Natural language generation (NLG) is a subset of natural language processing (NLP) which utilizes grammars and statistical models that have been extracted from human written texts. SwiftKey® has built their company using these concepts to predict the next word a user types. We have been tasked with first extracting and building datasets from representative text and then modeling that text to enable us to do the same. This project is an attempt to recreate this functionality in the programming language, ‘R’.
Our dataset is made up of three files. Each file has been extracted from the various parts of the web representing very different types of language. The colloquial nature of blog postings is in sharp contrast to the more formal structure of news reports. However, both news and blogs are comprised of lines that contain entire paragraphs from each source whereas, twitter lines are constrained to a 140 character count. Twitter therefore contains many more lines with far fewer word and character counts than the other two.
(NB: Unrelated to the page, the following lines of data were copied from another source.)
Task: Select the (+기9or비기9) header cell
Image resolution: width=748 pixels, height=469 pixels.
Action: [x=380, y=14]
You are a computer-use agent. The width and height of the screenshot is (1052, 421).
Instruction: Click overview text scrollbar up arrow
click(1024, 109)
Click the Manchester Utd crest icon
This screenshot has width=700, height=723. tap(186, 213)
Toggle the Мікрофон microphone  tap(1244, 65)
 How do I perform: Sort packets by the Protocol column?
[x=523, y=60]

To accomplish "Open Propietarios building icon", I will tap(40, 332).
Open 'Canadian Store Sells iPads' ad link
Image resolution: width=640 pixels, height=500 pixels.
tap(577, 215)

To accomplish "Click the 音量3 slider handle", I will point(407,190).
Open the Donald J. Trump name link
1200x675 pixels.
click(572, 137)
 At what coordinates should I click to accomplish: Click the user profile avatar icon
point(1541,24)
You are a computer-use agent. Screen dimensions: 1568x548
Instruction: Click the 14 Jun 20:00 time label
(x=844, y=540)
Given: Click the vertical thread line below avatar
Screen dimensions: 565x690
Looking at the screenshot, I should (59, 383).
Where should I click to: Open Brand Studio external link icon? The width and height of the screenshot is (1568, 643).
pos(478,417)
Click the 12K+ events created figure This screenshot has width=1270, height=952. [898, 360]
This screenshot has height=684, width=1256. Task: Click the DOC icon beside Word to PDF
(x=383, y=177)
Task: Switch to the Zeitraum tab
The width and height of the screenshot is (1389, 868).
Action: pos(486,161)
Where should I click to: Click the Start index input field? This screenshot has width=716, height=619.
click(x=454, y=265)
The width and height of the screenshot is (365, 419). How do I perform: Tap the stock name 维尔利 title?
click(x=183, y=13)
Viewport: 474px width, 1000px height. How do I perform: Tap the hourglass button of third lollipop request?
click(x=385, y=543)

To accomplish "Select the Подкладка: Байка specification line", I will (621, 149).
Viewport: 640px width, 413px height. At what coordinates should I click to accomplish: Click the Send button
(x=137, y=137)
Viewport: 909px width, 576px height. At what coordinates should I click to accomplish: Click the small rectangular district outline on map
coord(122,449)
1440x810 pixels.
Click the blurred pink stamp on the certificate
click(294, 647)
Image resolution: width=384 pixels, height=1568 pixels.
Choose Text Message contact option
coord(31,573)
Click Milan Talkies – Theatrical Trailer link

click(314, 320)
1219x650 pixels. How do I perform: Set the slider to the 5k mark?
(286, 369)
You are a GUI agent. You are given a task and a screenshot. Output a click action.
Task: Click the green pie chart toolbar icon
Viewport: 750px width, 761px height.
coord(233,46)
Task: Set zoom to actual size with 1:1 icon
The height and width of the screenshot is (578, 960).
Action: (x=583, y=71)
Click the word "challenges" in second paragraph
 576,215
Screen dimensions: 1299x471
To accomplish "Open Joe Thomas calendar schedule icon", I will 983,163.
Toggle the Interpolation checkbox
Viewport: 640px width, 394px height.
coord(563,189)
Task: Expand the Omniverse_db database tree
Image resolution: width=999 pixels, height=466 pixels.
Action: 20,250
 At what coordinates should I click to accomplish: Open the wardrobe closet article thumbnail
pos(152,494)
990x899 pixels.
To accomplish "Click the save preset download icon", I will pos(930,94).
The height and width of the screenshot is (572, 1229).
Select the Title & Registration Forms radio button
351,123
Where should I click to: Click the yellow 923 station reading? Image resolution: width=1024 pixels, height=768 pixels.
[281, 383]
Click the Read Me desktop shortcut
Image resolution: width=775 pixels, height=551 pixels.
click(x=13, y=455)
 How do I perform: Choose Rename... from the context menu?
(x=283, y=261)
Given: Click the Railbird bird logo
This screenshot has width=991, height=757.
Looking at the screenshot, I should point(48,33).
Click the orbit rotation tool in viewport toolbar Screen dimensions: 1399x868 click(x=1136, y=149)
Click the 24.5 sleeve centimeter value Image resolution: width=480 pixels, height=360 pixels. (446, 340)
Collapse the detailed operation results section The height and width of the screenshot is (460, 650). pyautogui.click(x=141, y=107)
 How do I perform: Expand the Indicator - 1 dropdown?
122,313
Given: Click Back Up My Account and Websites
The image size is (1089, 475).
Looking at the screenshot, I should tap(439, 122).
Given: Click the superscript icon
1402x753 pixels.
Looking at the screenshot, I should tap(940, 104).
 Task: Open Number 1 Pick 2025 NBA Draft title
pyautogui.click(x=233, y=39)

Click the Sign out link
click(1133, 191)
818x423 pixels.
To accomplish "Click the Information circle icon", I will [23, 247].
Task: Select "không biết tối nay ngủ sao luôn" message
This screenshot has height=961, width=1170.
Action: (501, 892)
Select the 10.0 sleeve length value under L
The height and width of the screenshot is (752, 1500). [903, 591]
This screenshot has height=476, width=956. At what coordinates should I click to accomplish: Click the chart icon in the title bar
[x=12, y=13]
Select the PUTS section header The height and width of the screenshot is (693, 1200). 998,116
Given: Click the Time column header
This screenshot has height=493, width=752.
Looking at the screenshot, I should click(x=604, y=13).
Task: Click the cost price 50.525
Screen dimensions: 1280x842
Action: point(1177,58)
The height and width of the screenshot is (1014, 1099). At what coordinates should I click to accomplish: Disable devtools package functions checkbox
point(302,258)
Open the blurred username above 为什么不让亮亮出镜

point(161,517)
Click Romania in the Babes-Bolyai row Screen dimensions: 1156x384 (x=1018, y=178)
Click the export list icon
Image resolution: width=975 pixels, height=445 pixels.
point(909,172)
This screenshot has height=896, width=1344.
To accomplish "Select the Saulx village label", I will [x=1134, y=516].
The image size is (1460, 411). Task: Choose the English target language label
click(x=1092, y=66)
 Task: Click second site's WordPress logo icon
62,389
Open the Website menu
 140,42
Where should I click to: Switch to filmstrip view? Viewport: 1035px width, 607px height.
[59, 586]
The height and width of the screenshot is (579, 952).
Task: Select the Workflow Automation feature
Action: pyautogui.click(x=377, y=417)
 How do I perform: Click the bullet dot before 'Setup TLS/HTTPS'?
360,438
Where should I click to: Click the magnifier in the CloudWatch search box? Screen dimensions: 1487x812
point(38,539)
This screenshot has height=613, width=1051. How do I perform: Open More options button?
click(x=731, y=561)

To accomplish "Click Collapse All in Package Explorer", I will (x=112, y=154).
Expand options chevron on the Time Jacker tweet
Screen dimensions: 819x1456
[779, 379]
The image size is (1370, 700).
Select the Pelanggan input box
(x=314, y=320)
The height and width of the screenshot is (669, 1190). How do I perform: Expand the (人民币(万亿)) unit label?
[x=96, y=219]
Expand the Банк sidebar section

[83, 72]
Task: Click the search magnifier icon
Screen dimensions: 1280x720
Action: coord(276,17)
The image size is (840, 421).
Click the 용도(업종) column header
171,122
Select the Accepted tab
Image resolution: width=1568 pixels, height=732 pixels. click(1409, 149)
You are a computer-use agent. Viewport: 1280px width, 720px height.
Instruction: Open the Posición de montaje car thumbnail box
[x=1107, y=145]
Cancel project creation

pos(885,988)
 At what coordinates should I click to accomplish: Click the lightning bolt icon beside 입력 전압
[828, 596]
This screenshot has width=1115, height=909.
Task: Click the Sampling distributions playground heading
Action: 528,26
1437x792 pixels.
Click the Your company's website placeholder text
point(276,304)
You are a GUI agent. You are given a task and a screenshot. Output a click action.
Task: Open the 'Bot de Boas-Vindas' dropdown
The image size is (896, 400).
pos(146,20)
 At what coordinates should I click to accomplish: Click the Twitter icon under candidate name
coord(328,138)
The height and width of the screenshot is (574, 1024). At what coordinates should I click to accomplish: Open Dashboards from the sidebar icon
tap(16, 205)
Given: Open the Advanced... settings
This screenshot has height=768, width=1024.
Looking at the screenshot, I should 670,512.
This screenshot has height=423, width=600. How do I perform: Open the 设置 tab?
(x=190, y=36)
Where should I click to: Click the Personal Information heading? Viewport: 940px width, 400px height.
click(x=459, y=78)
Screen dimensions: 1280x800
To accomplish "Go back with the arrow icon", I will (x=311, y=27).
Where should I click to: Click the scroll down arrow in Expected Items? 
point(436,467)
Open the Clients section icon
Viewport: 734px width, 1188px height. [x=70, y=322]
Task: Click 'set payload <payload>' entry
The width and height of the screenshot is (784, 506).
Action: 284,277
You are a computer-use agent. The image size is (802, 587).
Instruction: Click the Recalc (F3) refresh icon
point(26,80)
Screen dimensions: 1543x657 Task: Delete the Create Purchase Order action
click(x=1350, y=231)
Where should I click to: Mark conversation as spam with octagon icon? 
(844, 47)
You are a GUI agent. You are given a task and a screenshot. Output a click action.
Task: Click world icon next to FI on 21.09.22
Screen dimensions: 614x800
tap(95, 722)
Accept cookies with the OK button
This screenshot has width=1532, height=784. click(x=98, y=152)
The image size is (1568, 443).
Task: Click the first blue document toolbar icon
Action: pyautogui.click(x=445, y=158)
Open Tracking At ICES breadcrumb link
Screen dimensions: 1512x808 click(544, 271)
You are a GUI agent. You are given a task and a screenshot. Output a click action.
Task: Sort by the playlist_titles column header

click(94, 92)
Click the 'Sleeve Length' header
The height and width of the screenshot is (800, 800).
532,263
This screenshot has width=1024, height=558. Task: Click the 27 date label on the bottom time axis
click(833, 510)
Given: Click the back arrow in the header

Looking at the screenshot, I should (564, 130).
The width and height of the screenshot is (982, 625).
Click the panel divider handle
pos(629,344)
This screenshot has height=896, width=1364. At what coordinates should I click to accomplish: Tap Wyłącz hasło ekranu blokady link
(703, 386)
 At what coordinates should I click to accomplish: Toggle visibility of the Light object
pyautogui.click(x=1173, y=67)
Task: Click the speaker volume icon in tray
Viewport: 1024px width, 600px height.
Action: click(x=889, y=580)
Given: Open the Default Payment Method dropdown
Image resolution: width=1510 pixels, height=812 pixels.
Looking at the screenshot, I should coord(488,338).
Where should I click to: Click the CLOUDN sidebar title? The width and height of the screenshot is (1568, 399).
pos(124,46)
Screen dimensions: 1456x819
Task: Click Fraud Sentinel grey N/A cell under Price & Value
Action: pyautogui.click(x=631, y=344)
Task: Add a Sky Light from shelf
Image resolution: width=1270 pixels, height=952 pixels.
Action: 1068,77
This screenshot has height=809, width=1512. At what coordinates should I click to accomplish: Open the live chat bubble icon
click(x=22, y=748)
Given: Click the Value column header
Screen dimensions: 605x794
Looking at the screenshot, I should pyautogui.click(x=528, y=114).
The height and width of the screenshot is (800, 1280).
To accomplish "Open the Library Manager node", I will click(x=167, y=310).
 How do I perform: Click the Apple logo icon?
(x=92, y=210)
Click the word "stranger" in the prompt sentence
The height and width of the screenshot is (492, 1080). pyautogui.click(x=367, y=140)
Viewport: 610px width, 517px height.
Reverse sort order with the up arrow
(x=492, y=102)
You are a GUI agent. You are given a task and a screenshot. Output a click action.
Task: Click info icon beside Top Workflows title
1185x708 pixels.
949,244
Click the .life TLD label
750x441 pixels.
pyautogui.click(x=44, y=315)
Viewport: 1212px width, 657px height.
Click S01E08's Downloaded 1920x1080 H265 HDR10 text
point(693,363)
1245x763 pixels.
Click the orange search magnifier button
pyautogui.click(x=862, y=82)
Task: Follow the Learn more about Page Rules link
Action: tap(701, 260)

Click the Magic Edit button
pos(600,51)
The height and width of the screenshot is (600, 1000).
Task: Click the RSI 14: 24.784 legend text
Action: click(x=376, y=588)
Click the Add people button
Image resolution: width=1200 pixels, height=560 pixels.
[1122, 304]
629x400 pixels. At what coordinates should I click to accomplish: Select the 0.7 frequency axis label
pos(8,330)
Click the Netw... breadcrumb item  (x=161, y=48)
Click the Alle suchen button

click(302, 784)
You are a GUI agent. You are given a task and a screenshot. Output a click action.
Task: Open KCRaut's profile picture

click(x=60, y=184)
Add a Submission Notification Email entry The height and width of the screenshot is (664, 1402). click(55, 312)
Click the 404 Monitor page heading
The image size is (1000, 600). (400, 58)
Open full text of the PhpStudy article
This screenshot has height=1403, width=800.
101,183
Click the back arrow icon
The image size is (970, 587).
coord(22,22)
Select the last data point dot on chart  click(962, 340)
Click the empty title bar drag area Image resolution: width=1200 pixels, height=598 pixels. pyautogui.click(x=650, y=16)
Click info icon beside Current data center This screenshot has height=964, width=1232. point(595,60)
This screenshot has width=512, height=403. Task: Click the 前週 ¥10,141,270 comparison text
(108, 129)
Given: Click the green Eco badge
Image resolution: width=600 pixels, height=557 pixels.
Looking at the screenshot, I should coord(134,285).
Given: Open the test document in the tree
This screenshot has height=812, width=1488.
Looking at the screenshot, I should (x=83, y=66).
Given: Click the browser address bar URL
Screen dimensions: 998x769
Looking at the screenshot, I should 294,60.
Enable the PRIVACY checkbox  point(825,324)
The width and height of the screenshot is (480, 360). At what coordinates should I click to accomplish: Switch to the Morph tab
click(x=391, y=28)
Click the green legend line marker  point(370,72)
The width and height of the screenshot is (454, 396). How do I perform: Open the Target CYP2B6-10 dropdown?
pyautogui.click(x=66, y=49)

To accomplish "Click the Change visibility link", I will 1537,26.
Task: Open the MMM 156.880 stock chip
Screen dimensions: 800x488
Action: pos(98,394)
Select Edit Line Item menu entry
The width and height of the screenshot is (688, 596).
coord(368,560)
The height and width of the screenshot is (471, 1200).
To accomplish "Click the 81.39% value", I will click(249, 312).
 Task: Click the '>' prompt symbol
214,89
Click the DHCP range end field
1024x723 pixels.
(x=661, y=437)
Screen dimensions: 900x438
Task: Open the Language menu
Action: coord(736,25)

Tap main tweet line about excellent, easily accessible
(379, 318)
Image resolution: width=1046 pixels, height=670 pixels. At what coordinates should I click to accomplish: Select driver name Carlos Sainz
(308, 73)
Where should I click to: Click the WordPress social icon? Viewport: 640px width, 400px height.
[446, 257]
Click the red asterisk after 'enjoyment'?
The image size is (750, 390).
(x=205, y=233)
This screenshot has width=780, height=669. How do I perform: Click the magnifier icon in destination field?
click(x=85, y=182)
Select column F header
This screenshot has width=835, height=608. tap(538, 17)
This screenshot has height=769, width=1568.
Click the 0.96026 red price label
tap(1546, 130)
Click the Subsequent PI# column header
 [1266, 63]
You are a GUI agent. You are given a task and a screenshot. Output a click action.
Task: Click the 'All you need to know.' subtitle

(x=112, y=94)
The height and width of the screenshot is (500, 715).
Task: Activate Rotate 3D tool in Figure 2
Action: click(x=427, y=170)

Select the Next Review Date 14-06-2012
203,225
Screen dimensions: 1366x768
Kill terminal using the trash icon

| Filename | Line Count | Word Count* | Character Count | Megabytes | |||
|---|---|---|---|---|---|---|---|
| en_US.blogs.txt | 899,288 | (21%) | 37,334,690 | (37%) | 210,160,014 | (36%) | 200 |
| en_US.news.txt | 1,010,242 | (23%) | 34,372,720 | (34%) | 205,811,889 | (35%) | 196 |
| en_US.twitter.txt | 2,360,148 | (55%) | 30,374,206 | (30%) | 167,105,338 | (27%) | 159 |
| TOTAL | 4,269,678 | 102,081,616 | 583,077,241 | 528 |
* word count is based on unix’s wc command - R’s tm package returns blogs: 29,465,729 news: 28,263,823 twitter: 23,490,398
The following table comprises the extreme counts* of words found in one file but missing entirely in another. Note that the process involves looking up the words as complete words and not within a word.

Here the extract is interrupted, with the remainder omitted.